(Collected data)
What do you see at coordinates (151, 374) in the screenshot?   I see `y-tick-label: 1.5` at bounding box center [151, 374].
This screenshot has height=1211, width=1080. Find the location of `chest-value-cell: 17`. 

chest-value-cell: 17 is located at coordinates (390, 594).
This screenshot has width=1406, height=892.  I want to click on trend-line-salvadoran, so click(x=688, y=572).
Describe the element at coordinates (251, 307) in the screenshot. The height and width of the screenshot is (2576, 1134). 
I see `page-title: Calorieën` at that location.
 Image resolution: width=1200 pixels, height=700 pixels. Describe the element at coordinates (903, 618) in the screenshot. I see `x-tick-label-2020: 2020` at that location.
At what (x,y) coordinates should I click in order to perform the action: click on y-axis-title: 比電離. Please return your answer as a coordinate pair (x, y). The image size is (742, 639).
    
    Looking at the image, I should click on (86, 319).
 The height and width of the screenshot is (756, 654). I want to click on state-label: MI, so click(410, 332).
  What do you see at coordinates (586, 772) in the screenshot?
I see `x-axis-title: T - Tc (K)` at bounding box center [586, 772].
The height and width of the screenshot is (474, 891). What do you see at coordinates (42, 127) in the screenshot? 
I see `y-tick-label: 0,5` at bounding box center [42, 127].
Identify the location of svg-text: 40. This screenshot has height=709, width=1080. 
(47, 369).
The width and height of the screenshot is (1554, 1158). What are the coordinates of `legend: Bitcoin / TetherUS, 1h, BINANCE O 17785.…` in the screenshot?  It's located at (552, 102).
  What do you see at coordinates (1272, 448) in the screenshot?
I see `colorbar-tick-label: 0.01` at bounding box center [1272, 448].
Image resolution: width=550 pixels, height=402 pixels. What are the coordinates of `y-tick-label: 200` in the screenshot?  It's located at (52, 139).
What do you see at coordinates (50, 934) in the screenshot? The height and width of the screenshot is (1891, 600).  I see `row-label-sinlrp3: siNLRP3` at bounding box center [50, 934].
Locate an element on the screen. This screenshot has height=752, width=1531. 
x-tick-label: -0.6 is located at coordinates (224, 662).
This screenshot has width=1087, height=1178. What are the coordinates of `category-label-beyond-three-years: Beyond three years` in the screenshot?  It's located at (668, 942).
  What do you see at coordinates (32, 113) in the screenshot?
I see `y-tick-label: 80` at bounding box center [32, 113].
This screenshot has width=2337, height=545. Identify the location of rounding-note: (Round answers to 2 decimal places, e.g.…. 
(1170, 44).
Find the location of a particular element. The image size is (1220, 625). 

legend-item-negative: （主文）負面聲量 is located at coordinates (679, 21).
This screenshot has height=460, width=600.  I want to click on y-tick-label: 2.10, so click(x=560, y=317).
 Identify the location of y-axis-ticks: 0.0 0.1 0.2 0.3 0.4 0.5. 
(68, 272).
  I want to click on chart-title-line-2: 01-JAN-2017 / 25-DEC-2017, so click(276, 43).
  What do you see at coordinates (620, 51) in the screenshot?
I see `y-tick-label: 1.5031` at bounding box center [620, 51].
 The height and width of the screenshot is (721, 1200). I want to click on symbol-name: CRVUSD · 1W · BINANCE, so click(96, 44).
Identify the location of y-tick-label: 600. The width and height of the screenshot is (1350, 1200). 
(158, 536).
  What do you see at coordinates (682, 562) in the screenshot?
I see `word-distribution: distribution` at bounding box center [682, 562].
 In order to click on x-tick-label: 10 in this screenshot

### Task description
Copy out the rows above exactly, from the line containing "This screenshot has height=1211, width=1080." down to the line containing "center [586, 772].", with both of those lines included.

### Result of this task
This screenshot has height=1211, width=1080. Find the location of `chest-value-cell: 17`. 

chest-value-cell: 17 is located at coordinates (390, 594).
This screenshot has width=1406, height=892.  I want to click on trend-line-salvadoran, so click(x=688, y=572).
Describe the element at coordinates (251, 307) in the screenshot. The height and width of the screenshot is (2576, 1134). 
I see `page-title: Calorieën` at that location.
 Image resolution: width=1200 pixels, height=700 pixels. Describe the element at coordinates (903, 618) in the screenshot. I see `x-tick-label-2020: 2020` at that location.
At what (x,y) coordinates should I click in order to perform the action: click on y-axis-title: 比電離. Please return your answer as a coordinate pair (x, y). The image size is (742, 639).
    
    Looking at the image, I should click on (86, 319).
 The height and width of the screenshot is (756, 654). I want to click on state-label: MI, so click(410, 332).
  What do you see at coordinates (586, 772) in the screenshot?
I see `x-axis-title: T - Tc (K)` at bounding box center [586, 772].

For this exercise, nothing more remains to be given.